How are your acquired companies doing?
If you are asking about Uniross, then we have to say that the timing of the acquisition did not work well for us. Europe went through a major recession immediately after. Moreover, with its operations located just outside Paris, the Uniross brand was present in many countries. It is not making money for us. The rechargeable batteries are also not doing well. For us, the main dent was Western Europe. It has been a tough acquisition for us. We have cut cost by shedding people. We have cut down operations, made it very lean and a low-cost model.
We have taken the Uniross brand and operations under ‘Powercell’. We merged Uniross distribution with Powercell, which was also an acquisition, but it is doing well.
The entire manufacturing of the Uniross is out of China. It does a lot of private labelling. But, we also learnt some lessons through this buy. We learnt on sourcing from China, which we have capitalised for Eveready. Uniross taught us how to handle overseas customers.

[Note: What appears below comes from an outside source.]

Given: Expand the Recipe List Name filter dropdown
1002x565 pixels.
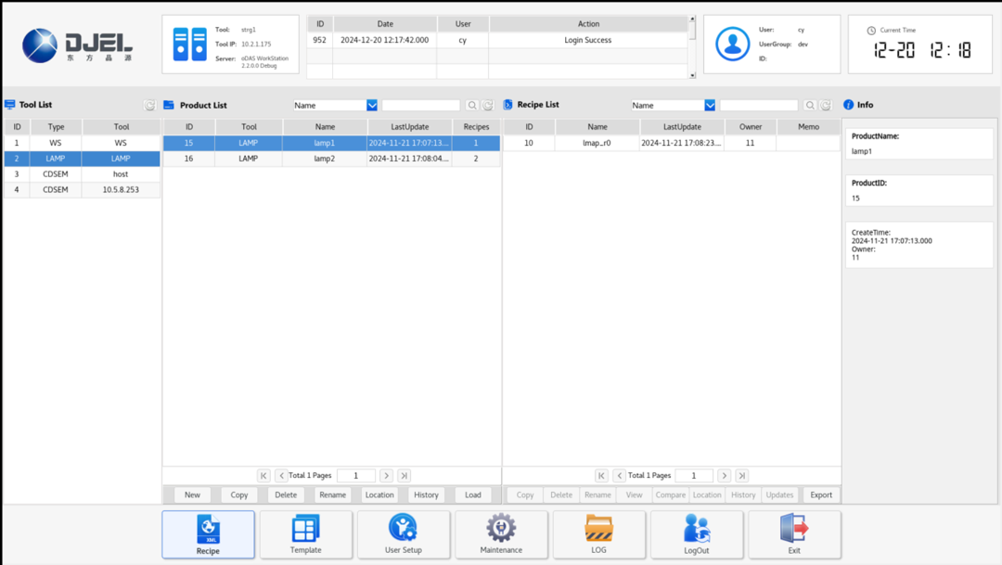Looking at the screenshot, I should 710,106.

For now, the focus is more on the domestic market as we try to capture a larger share of the rechargeable battery market with Uniross and Powercell, rather than increasing costs by chasing a scarce overseas market.
What are your options for Uniross?
We do not want to continue bleeding in a market, chasing business which may not come. As Eveready India, we invested around Rs.65 crore for the acquisition, we are not in a position to keep losing money … we have reduced the marketing operation in France to a bare minimum.
How is Powercell doing?
Very well. This is a great asset for Eveready. Powercell was acquired in 2005. It is a division of EIIL with a separate sales and a marketing team.
What are your plans for Eveready next year?
For us, 2011-12 has been a tough year. This year, we have been able to pass on the excise duty hike announced in the budget and now there are two-three areas where, we think, we will be able to add value and we will concentrate on these areas. Batteries should grow; our focus is to add alkaline batteries to our range. We are working to keep alive the D-size battery using product segment.
We are planning a new range of mobile charger packs — our R&D is working on this. It will not be made in India. These will be the areas, which will drive brands with innovative solutions to revitalise the brand. So that the youth has an association brand.
We want to bring out devices which will use D size. We have done a lot of work on the distribution side — mainly leveraging modern trade. I admit Eveready has to do a lot more to increase its urban visibility, across the gamut of outlets with torch lamps, tube lights, CFL — the entire range.
Outsourcing is a major activity for you
This is actually increasing. Batteries and flashlights are domestically made but for our LED lights, we are looking to source from China, which is already a major sourcing hub for us. The LED for flashlights is from China.
What is your outlook for the company?
We expect to break-even in 2012-13 and get back to growth after three-four years. We have a good range of products which would be in the market this year and bottom line would improve.